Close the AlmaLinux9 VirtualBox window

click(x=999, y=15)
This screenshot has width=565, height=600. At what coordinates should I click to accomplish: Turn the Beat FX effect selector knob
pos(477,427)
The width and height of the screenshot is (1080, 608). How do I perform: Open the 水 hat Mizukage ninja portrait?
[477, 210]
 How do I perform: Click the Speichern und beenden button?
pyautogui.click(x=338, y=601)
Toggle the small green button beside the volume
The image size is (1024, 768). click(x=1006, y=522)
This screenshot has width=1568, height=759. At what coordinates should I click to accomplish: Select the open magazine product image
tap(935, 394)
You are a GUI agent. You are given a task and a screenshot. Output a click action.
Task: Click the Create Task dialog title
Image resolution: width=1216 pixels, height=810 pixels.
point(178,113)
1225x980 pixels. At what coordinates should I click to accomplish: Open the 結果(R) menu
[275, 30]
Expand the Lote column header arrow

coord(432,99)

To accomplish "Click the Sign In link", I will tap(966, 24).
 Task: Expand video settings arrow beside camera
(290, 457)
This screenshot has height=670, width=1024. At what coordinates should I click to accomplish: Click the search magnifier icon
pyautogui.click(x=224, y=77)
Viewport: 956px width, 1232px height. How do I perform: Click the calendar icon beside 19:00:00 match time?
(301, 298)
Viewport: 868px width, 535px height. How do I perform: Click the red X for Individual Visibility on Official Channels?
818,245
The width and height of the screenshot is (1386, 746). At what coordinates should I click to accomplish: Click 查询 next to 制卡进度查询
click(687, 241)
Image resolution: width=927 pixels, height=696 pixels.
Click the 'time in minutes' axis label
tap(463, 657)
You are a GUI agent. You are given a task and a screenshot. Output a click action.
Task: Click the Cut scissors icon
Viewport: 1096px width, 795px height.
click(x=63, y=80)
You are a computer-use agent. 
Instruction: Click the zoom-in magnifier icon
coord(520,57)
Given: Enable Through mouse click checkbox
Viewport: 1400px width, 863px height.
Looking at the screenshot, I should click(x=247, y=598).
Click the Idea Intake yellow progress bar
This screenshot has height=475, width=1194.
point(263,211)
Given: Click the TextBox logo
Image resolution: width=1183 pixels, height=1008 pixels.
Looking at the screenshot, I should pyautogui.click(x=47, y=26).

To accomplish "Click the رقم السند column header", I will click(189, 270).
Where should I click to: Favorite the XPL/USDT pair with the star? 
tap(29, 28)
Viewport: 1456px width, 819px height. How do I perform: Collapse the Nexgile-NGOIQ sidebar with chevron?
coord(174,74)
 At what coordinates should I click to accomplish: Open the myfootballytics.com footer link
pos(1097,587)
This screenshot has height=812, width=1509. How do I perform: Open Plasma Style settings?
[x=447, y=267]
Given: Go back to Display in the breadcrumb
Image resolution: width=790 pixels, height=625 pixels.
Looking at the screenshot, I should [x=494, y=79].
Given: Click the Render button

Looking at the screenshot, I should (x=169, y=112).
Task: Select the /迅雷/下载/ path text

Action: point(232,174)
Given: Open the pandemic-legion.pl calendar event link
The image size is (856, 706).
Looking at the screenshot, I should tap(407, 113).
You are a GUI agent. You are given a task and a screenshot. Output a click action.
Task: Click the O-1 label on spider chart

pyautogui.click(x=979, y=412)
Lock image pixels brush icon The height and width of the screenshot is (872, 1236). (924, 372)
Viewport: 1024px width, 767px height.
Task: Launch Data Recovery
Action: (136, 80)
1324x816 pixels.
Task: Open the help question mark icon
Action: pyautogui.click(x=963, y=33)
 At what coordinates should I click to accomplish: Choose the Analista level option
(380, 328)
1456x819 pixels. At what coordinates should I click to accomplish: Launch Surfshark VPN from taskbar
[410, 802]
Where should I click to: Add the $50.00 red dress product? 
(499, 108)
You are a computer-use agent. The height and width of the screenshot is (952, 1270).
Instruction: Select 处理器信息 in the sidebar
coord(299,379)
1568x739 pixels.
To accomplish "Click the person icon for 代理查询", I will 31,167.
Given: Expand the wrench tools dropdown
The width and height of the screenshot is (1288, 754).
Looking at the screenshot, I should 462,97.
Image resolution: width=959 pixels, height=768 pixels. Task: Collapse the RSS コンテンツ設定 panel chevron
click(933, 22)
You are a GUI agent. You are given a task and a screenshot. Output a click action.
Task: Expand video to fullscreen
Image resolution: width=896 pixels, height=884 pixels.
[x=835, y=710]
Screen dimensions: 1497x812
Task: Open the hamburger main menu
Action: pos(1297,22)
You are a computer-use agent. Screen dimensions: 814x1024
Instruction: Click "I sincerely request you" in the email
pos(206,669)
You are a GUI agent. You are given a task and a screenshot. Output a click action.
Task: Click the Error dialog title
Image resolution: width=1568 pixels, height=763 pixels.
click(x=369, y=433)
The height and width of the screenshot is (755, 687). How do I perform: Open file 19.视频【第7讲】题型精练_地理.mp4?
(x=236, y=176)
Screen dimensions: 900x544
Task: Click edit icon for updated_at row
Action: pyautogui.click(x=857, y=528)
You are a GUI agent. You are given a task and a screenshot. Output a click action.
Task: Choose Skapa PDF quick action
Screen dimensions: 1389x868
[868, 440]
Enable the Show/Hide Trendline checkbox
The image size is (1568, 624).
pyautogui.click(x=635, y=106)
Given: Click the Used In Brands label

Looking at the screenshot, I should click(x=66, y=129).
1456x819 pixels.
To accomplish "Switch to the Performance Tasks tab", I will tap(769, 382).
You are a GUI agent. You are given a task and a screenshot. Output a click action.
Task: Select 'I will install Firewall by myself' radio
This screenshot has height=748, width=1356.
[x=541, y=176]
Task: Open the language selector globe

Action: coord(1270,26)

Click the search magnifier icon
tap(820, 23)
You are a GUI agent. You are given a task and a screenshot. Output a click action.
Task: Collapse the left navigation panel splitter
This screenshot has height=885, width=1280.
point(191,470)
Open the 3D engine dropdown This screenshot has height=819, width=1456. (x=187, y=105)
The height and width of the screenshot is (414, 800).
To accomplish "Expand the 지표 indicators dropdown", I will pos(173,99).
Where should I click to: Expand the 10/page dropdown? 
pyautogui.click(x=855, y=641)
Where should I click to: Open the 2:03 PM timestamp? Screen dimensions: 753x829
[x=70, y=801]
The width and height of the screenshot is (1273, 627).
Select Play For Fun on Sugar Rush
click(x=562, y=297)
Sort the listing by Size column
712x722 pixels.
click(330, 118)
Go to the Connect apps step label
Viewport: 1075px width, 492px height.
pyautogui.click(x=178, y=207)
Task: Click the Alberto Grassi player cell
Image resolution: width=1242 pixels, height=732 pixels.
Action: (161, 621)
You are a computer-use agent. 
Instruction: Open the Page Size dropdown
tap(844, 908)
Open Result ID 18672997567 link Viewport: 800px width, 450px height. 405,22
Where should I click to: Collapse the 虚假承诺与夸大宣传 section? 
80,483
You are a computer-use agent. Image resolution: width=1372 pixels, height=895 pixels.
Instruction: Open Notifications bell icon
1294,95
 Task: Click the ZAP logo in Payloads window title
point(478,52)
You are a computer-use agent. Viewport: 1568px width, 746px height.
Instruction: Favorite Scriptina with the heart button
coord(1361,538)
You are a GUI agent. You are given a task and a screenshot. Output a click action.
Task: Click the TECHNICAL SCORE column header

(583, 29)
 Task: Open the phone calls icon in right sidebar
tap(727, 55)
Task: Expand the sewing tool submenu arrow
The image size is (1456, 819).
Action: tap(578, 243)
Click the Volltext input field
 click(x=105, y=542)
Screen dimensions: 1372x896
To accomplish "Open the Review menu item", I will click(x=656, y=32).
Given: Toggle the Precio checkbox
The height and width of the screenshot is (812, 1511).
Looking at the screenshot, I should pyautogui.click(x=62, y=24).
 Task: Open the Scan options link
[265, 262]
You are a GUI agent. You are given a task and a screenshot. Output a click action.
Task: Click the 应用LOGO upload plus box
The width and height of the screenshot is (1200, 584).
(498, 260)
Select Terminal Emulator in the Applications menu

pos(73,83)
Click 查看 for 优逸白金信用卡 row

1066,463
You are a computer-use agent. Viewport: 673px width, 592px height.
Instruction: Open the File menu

| Stated goal |
Could you repeat the records from the line holding "Given: Toggle the Precio checkbox" through the end of the records, inclusive, renaming "Scan options" to "Scan settings" and leaving everything else unchanged?

| Problem solution |
Given: Toggle the Precio checkbox
The height and width of the screenshot is (812, 1511).
Looking at the screenshot, I should pyautogui.click(x=62, y=24).
 Task: Open the Scan settings link
[265, 262]
You are a GUI agent. You are given a task and a screenshot. Output a click action.
Task: Click the 应用LOGO upload plus box
The width and height of the screenshot is (1200, 584).
(498, 260)
Select Terminal Emulator in the Applications menu

pos(73,83)
Click 查看 for 优逸白金信用卡 row

1066,463
You are a computer-use agent. Viewport: 673px width, 592px height.
Instruction: Open the File menu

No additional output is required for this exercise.